> [Problem requirements] Your task is to transcribe the entries below exactly, beginning with the line containing "Screen dimensions: 872x588" and ending with the final line, and to add nothing else.

== == ==

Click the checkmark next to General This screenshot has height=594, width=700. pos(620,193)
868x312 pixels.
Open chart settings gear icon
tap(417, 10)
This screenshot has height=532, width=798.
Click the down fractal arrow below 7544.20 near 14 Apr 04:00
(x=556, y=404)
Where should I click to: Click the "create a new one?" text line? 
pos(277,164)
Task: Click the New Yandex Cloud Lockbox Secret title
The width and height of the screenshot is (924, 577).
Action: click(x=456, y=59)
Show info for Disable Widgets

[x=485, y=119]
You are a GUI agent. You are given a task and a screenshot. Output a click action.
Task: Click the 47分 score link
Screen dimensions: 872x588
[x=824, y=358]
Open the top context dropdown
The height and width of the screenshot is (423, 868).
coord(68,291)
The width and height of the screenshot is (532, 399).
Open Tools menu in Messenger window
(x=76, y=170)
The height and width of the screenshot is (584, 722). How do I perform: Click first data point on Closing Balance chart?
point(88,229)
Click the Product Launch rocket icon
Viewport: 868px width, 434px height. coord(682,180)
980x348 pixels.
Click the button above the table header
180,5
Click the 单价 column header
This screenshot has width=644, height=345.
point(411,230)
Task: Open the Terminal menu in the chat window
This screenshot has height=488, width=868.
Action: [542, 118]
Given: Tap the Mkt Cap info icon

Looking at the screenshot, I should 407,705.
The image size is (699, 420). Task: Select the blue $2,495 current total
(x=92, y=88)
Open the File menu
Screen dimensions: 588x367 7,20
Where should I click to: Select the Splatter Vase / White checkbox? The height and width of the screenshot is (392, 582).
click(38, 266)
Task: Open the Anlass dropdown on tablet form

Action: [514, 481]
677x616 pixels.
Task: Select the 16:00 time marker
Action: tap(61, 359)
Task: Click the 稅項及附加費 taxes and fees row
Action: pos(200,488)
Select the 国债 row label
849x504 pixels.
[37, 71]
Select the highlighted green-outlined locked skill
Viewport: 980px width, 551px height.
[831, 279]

== == ==

> [Problem solution]
Screen dimensions: 872x588
[x=824, y=358]
Open the top context dropdown
The height and width of the screenshot is (423, 868).
coord(68,291)
The width and height of the screenshot is (532, 399).
Open Tools menu in Messenger window
(x=76, y=170)
The height and width of the screenshot is (584, 722). How do I perform: Click first data point on Closing Balance chart?
point(88,229)
Click the Product Launch rocket icon
Viewport: 868px width, 434px height. coord(682,180)
980x348 pixels.
Click the button above the table header
180,5
Click the 单价 column header
This screenshot has width=644, height=345.
point(411,230)
Task: Open the Terminal menu in the chat window
This screenshot has height=488, width=868.
Action: [542, 118]
Given: Tap the Mkt Cap info icon

Looking at the screenshot, I should 407,705.
The image size is (699, 420). Task: Select the blue $2,495 current total
(x=92, y=88)
Open the File menu
Screen dimensions: 588x367 7,20
Where should I click to: Select the Splatter Vase / White checkbox? The height and width of the screenshot is (392, 582).
click(38, 266)
Task: Open the Anlass dropdown on tablet form

Action: [514, 481]
677x616 pixels.
Task: Select the 16:00 time marker
Action: tap(61, 359)
Task: Click the 稅項及附加費 taxes and fees row
Action: pos(200,488)
Select the 国债 row label
849x504 pixels.
[37, 71]
Select the highlighted green-outlined locked skill
Viewport: 980px width, 551px height.
[831, 279]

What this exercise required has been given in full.